BAE en la calle

Qué opinan los argentinos sobre la apertura de las importaciones: "Yo no vivo en dólares, vivo en pesos"

Las compras vía courier crecieron un 135,9% en abril y las importaciones avanzaron sobre supermercados, textiles y autopartes, con alertas empresariales por la caída de empleo y producción.

"Yo soy defensor de la industria nacional". La frase apareció durante una recorrida de BAE Negocios por las calles porteñas para preguntar qué opinión existe sobre la apertura de importaciones impulsada por el Gobierno de Javier Milei. Las respuestas coincidieron en una misma inquietud: el impacto sobre fábricas, comercios y empleo local.

"Están arruinando una fuente de trabajo muy importante", respondió otro de los vecinos consultados. Una mujer resumió el conflicto entre consumo y salario con una frase directa: "Uno termina pensando en su bolsillo. Yo no vivo en dólares, vivo en pesos".

La entrada de productos del exterior avanzó durante los últimos meses de la mano de las compras online, la expansión de alimentos extranjeros en góndolas y la llegada de artículos chinos y afectó a sectores de la industria nacional.

Según un informe de la consultora Analytica, las compras vía courier alcanzaron en abril un récord histórico de USD 118 millones. La cifra representó un salto interanual de 135,9%. El acumulado de 2026 llegó a USD 402 millones, con un crecimiento de 123,2% frente al mismo período del año pasado.

El informe detectó una expansión de pedidos realizados mediante plataformas internacionales, sobre todo en indumentaria y calzado.

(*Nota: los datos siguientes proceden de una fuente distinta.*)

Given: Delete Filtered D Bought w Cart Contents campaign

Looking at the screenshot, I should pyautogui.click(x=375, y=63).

El fenómeno impactó sobre textiles, confecciones y cuero. Entre noviembre de 2023 y octubre de 2025 se perdieron 18.333 puestos de trabajo registrados dentro de esas actividades. La baja alcanzó el 15,1%, según datos difundidos por Analytica.

La utilización de capacidad instalada en textiles descendió hasta 29%, uno de los niveles más bajos de toda la serie histórica.

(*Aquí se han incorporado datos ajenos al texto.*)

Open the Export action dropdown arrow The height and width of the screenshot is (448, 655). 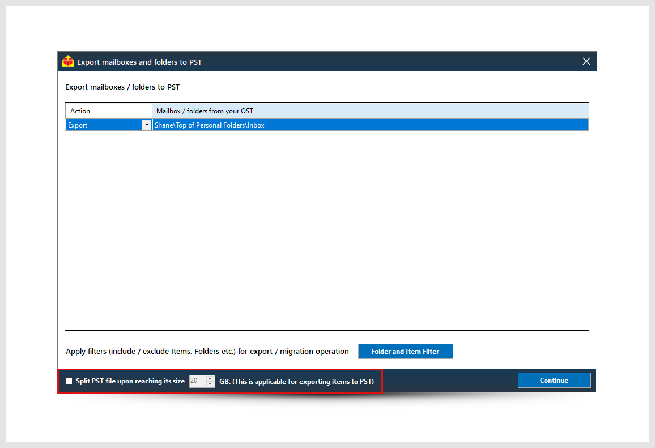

"Siempre apuesto a la industria nacional", sostuvo otro de los entrevistados.

Industria, consumo y competencia extranjera

Empresarios bonaerenses advirtieron que la competencia externa aparece en medio de una fuerte presión tributaria. "Necesitamos una reforma fiscal que baje la presión que hoy asfixia a las pymes", señalaron fuentes vinculadas con cámaras fabriles.

Según un informe de la Unión Industrial de la Provincia de Buenos Aires (UIPBA), la carga efectiva de Ingresos Brutos sobre la actividad manufacturera alcanza 4,7% del valor agregado por el efecto acumulativo del tributo sobre toda la cadena productiva.

Representantes pyme reclamaron beneficios similares a los anunciados para grandes inversiones y pidieron "igualar la cancha" para las firmas nacionales.

Las alertas surgieron además desde el sector autopartista. La Asociación de Fábricas Argentinas de Componentes (AFAC) informó una caída de actividad de 9,7% durante el primer trimestre de 2026 y advirtió sobre el avance de piezas chinas dentro del mercado de reposición.

La entidad precisó que las importaciones de autopartes crecieron 84% durante 2025 y señaló que parte de esos artículos desplaza fabricación argentina.

"No me parece una buena política económica porque atenta contra la producción nacional y el trabajo", afirmó uno de los hombres consultados por BAE Negocios.

El comercio también siente el impacto

Los productos extranjeros ganaron espacio dentro de supermercados y cadenas comerciales. Según datos de la Secretaría de Comercio, las compras externas de alimentos y bebidas crecieron 56% durante 2025 y ya representan hasta 10% de las ventas en algunas firmas del sector.

Las principales cadenas señalaron que los artículos importados explican entre 2,5% y 9,7% de la facturación, según el tipo de comercio y la categoría.

Yerbas, pastas secas, lácteos, enlatados y conservas aparecen entre los rubros con mayor presencia externa. Las cadenas sumaron café, cerveza alemana y pastas italianas dentro de las líneas premium.

Los productos llegan desde Brasil, Uruguay, Paraguay, Perú, Ecuador, Francia, Italia, China y Tailandia.

"Jode al comerciante, a Once", respondió otro vecino ante la consulta sobre el impacto del ingreso de productos extranjeros.

El deterioro del poder adquisitivo modificó hábitos de consumo y empujó búsquedas más económicas dentro de plataformas internacionales y grandes superficies comerciales. "Por fuerza mayor termino comprando productos de afuera porque queremos comer", resumió una mujer durante la entrevista.